§ Problem description
Of the lines below, write out exactly those from the line with "НІДЕРЛАНДИ (51, 2055)" through the line with "[Facebok] (352, 2535)", both included, and skip the rest.

====== Extracted records

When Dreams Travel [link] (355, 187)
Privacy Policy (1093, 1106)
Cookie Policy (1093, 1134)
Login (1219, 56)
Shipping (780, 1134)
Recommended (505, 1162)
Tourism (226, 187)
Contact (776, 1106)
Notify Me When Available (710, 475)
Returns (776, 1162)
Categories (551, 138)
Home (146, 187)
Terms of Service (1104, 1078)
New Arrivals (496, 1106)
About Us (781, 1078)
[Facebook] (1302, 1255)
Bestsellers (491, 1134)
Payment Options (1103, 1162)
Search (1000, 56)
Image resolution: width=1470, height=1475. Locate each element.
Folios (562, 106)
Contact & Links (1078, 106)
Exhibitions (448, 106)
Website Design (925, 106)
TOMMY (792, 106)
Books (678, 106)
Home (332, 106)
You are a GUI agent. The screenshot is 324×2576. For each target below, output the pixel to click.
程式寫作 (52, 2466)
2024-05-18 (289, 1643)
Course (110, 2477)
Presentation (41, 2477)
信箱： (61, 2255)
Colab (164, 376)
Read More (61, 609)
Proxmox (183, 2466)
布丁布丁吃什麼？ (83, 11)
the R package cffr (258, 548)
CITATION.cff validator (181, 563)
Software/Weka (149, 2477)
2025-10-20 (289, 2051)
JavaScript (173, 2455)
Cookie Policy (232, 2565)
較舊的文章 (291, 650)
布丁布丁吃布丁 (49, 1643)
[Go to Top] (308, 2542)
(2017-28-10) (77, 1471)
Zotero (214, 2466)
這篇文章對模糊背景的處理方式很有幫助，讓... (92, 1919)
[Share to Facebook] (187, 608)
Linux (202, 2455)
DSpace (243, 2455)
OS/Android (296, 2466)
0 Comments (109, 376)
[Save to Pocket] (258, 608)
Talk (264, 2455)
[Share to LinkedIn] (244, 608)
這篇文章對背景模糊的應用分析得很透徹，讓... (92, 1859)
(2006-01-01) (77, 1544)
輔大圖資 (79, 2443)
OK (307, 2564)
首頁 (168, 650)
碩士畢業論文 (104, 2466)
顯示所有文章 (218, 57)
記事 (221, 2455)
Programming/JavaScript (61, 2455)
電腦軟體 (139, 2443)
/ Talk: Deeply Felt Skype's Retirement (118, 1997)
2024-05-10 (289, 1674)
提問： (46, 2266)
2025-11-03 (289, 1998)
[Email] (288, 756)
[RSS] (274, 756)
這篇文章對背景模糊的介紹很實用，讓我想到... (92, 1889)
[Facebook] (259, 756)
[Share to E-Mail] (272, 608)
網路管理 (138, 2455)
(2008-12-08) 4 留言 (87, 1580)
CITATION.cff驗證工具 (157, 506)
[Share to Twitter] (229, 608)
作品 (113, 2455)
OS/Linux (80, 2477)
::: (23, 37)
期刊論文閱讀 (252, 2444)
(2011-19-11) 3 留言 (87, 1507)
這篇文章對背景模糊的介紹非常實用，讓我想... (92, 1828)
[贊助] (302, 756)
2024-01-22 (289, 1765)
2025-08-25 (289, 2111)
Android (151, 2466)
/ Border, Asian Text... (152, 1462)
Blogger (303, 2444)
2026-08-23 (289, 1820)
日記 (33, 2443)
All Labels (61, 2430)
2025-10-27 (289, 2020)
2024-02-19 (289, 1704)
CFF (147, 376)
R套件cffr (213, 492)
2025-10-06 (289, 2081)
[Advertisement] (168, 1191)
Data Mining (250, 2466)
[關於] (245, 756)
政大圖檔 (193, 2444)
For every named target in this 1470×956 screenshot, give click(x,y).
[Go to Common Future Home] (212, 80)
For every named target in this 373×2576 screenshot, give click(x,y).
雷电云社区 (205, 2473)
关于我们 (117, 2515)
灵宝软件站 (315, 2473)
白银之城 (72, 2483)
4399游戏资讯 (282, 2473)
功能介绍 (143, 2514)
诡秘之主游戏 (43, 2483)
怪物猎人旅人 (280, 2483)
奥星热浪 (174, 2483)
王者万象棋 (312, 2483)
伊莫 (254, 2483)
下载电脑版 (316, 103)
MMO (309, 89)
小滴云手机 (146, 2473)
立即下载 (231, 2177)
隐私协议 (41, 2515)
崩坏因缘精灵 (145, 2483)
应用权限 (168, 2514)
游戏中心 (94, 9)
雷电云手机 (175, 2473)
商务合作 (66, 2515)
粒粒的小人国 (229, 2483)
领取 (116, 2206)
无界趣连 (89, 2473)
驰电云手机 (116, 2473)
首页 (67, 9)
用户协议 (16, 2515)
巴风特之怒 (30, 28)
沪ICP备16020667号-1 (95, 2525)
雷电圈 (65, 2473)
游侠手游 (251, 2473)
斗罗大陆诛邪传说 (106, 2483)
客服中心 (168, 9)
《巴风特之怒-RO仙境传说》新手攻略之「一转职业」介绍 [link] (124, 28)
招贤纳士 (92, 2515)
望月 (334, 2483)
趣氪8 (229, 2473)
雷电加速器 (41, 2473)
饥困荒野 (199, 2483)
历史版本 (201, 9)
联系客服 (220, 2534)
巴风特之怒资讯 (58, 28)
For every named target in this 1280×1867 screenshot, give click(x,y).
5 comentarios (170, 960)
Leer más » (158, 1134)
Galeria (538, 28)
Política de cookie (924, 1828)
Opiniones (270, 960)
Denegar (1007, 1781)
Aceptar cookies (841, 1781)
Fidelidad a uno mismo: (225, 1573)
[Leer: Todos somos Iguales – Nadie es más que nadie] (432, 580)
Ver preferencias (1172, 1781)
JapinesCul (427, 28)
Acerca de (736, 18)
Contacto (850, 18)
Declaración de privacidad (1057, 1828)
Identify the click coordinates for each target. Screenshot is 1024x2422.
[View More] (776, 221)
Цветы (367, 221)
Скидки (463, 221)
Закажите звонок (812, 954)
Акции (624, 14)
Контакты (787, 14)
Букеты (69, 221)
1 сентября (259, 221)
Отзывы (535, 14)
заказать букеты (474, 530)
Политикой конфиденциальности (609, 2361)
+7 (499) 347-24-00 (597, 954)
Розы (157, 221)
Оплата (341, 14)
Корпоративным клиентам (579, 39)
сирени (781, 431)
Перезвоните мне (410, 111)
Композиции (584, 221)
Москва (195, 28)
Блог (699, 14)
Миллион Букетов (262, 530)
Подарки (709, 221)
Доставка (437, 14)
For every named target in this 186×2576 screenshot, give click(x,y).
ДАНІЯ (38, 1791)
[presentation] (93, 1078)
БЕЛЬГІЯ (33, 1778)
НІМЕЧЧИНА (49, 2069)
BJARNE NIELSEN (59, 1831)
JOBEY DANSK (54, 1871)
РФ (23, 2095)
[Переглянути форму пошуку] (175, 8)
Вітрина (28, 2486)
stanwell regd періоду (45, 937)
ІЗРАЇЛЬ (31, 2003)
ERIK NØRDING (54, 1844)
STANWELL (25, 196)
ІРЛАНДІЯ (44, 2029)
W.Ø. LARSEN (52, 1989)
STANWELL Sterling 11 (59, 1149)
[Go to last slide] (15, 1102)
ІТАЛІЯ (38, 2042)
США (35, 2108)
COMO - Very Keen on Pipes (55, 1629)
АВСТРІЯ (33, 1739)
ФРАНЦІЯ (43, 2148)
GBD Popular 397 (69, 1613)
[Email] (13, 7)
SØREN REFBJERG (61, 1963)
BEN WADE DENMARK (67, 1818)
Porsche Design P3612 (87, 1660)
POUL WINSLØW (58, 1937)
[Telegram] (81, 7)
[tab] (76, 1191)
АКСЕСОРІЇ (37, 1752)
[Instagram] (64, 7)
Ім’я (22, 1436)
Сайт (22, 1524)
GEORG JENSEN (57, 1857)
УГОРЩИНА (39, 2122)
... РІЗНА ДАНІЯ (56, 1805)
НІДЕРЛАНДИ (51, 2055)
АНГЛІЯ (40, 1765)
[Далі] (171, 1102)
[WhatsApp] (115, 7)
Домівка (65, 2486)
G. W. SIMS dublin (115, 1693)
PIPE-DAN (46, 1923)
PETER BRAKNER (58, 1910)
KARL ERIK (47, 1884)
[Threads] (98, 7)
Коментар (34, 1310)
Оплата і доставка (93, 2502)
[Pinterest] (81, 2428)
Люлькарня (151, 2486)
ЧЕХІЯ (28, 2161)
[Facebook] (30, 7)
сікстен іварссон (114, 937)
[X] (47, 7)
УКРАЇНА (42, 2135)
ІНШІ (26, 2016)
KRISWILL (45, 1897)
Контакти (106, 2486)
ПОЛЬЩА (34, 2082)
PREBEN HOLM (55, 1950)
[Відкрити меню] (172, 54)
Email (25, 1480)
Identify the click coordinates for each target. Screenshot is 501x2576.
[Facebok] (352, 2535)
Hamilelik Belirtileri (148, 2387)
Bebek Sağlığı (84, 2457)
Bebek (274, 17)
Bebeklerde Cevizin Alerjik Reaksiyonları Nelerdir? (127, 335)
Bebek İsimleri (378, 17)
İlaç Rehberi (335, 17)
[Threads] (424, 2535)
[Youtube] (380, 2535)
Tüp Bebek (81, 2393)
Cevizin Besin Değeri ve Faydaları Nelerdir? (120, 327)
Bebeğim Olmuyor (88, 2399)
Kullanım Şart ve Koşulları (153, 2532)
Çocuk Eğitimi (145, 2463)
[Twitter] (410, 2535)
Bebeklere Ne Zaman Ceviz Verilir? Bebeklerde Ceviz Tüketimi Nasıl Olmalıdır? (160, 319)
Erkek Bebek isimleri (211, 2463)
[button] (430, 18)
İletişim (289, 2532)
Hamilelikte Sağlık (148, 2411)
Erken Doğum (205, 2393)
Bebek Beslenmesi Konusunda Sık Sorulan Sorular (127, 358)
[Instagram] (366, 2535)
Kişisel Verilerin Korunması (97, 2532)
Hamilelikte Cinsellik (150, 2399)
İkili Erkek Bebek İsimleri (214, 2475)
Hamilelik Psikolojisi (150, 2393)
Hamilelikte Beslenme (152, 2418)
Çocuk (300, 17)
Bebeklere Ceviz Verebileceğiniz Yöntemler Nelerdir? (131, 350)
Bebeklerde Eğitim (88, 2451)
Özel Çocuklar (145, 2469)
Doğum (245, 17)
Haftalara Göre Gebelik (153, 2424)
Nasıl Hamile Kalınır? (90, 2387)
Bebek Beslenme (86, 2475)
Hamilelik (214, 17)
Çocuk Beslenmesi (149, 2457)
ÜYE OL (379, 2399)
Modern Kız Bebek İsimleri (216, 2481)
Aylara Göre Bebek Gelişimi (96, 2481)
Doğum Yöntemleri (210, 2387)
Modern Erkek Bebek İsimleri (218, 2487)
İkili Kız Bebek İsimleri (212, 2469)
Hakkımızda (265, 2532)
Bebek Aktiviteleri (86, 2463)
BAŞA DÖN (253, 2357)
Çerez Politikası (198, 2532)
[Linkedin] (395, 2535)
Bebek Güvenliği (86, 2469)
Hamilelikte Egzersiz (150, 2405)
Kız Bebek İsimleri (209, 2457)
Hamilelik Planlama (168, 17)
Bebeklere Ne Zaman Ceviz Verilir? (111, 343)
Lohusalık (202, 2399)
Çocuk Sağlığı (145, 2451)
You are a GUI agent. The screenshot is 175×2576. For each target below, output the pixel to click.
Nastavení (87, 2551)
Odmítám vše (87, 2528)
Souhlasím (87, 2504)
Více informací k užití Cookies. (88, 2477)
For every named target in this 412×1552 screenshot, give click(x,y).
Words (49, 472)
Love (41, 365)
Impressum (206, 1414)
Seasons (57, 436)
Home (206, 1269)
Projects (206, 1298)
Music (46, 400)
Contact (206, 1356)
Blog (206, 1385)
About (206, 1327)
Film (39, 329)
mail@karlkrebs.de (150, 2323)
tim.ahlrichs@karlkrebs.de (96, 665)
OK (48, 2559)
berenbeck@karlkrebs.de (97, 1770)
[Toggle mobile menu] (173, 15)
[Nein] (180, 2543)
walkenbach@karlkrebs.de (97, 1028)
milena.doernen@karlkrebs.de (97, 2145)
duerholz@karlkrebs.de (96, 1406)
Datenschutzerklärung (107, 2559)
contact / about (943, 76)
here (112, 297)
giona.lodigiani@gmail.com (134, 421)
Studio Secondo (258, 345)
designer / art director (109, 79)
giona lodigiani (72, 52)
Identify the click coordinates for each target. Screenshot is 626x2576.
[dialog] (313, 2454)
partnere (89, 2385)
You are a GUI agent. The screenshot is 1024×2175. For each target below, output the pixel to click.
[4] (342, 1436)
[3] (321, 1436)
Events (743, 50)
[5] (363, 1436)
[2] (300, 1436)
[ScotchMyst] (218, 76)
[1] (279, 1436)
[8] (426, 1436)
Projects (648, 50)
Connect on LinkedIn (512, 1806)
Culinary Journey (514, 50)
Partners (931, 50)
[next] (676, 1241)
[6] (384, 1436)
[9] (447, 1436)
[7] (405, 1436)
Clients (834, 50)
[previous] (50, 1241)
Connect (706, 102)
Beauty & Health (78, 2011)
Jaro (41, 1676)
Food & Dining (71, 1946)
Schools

============

§ Completed task
НІДЕРЛАНДИ (51, 2055)
АНГЛІЯ (40, 1765)
[Далі] (171, 1102)
[WhatsApp] (115, 7)
Домівка (65, 2486)
G. W. SIMS dublin (115, 1693)
PIPE-DAN (46, 1923)
PETER BRAKNER (58, 1910)
KARL ERIK (47, 1884)
[Threads] (98, 7)
Коментар (34, 1310)
Оплата і доставка (93, 2502)
[Pinterest] (81, 2428)
Люлькарня (151, 2486)
ЧЕХІЯ (28, 2161)
[Facebook] (30, 7)
сікстен іварссон (114, 937)
[X] (47, 7)
УКРАЇНА (42, 2135)
ІНШІ (26, 2016)
KRISWILL (45, 1897)
Контакти (106, 2486)
ПОЛЬЩА (34, 2082)
PREBEN HOLM (55, 1950)
[Відкрити меню] (172, 54)
Email (25, 1480)
Identify the click coordinates for each target. Screenshot is 501x2576.
[Facebok] (352, 2535)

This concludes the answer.